(Beginning of SELECTED EXCERPT)

= Bharati Shelat =

Indian archaeologist (1939–2018)

Bharati Kirtikumar Shelat (30 July 1939 – 2018) was an Indian archaeologist from Gujarat. She spent most of her career at B. J. Institute of Learning and Research, Ahmedabad, Gujarat.

==Life==
Bharati Shelat was born on 30 July 1939 in Mehsana. She completed her SSC in 1956 from R.B.M.K. Girls High School, Ahmedabad. She received a BA in 1960 from Gujarat College, Ahmedabad with Sanskrit major and Psychology minor, and received a MA in 1962 from B. J. Institute, Ahmedabad with Sanskrit (Epigraphy) major and Ardhamagadhi minor. She obtained PhD in 1969 from B. J. Institute for her doctoral dissertation, The Chronological Systems of Gujarat. In 1972, she received again a M.A. in Sociology from Texas Woman's University.

(End of SELECTED EXCERPT)

→ **ACTIVITIES**
1) List every academic qualification the Bharati Shelat biography says she earned, each with its year.
2) Resume the Bharati Shelat biography from where it stops.

(Beginning of INFORMATION GIVEN)

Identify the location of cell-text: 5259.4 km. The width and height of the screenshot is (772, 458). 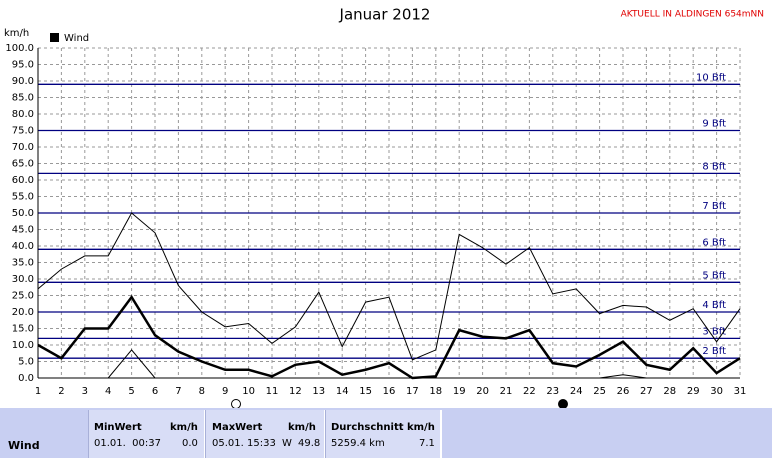
(358, 444).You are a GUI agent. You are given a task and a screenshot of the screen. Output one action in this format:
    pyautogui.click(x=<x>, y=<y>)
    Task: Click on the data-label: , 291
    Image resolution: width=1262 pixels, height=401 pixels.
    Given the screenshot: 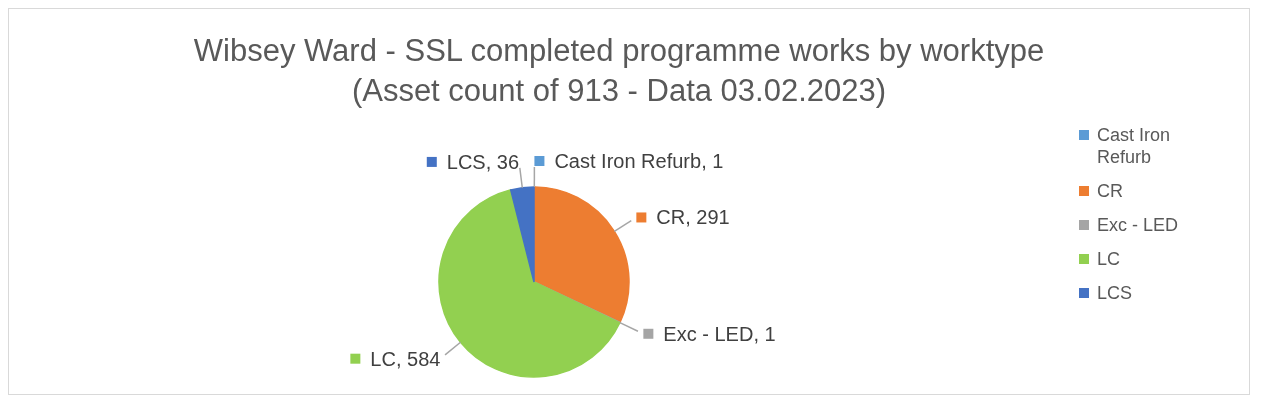 What is the action you would take?
    pyautogui.click(x=708, y=218)
     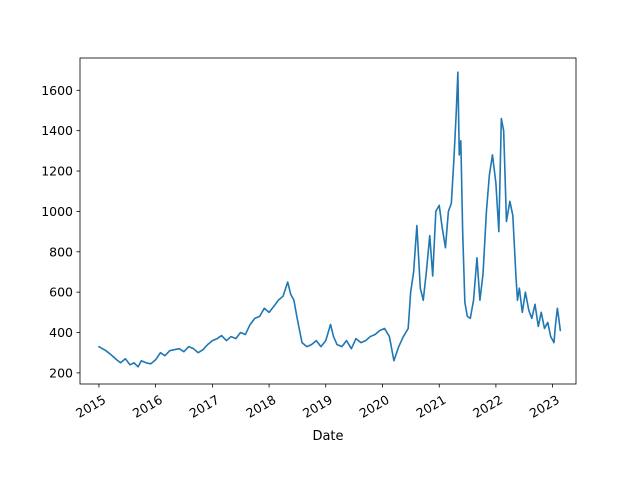 I want to click on y-tick-label: 600, so click(x=61, y=292).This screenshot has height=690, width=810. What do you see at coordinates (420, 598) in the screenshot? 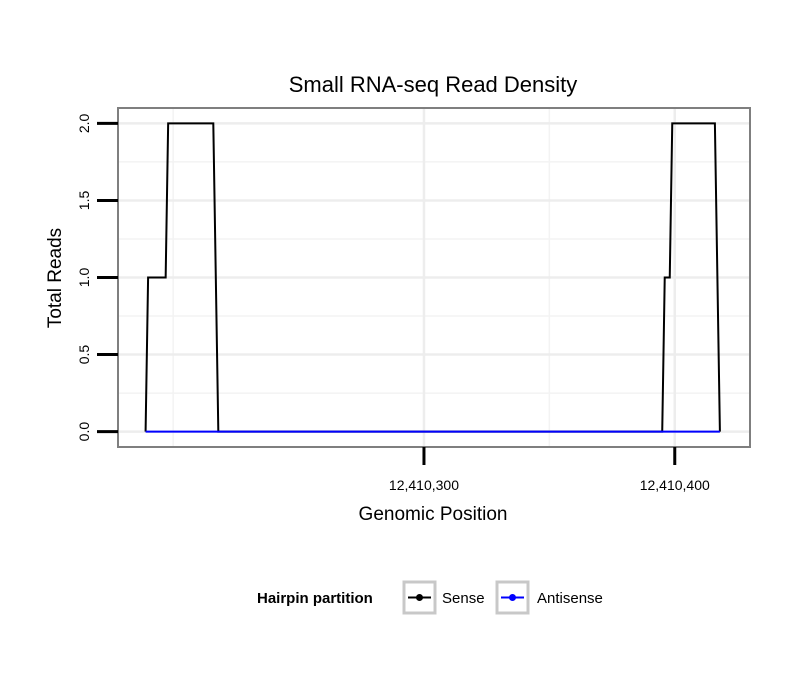
I see `legend-marker-sense` at bounding box center [420, 598].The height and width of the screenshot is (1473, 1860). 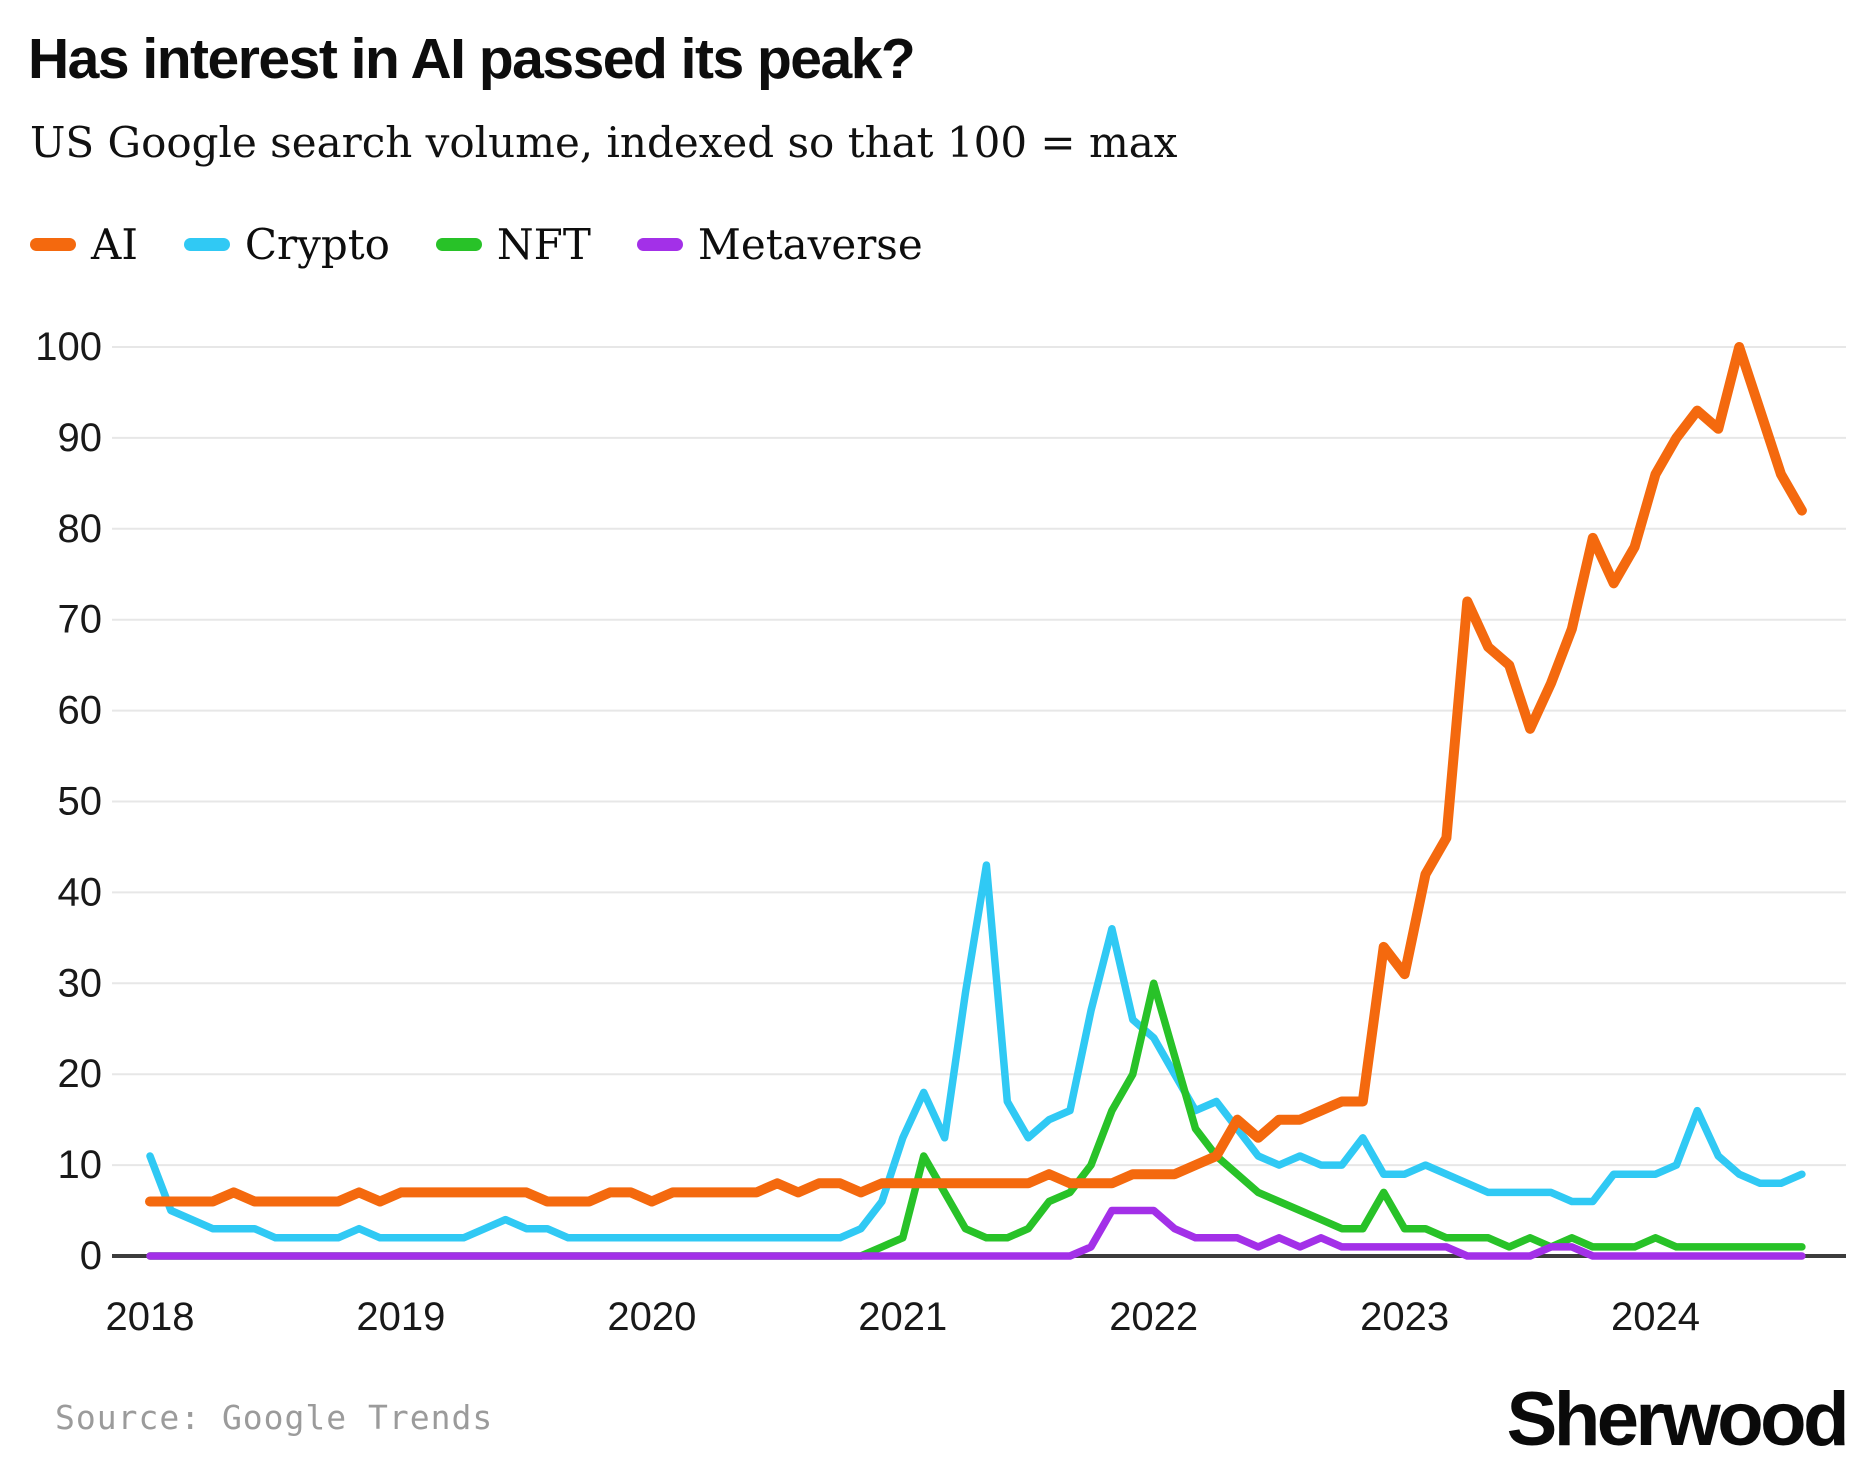 I want to click on legend-swatch-nft, so click(x=458, y=244).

(End of INFORMATION GIVEN)

→ **SOLVED TASKS**
1)
- SSC, 1956
- BA, 1960
- MA, 1962
- PhD, 1969
- M.A. in Sociology, 1972

2)
Shelat started her career as a lecturer of Sanskrit and Ardhamagadhi at S. V. Arts College, Ahmedabad in 1964, and served there till 1969. In 1976, she joined B. J. Institute as a lecturer of Indian culture, philosophy and Sanskrit literature, and later became there a reader and post graduate teacher (1982–1997), and then, professor and director (1997–2006). She served as a director of Gujarat Research Society, Ahmedabad.

Shelat received the Haridas Gokani Gold Medal for the best research paper in the 9th Conference of Gujarat History Council, 1977.

Shelat died in 2018.

==Works==
Shelat published about 200 articles in different fields including epigraphy, numismatics, iconography, Sanskrit language and literature, manuscriptology, Indian chronology, and editing method of Sanskrit words. She edited about 40 Sanskrit inscriptions and documents. She worked as a general editor of the critical edition of Śrīmad Bhāgavata Purāṇa, as an editor of its volume II and III. She worked as an editor of 4 journals; Samipya, Journal of Gujarat Research Society, Vidyapeeth, and Pathik.

===English===
- Chronological System of Gujarat (1987)
- Girnar Rock Edict of Mahākșatrapa Rudradāman (2005)
- Girnar Rock Inscription of Gupta Emperor Skandagupta (2005)
- Khatapatras of Ahmedabad (2011)

===Gujarati===
- Bharatiya Samskaro (1983)
- Aadim Jationi Sanskritio (Culture of Primitive Societies; 1983)
- Bharatno Aadya Itihas (Proto History of India; 1985)
- Gujaratna Abhilekho : Svādhyāya ane Samikshā (1992)
- Lipi (Script; 2005)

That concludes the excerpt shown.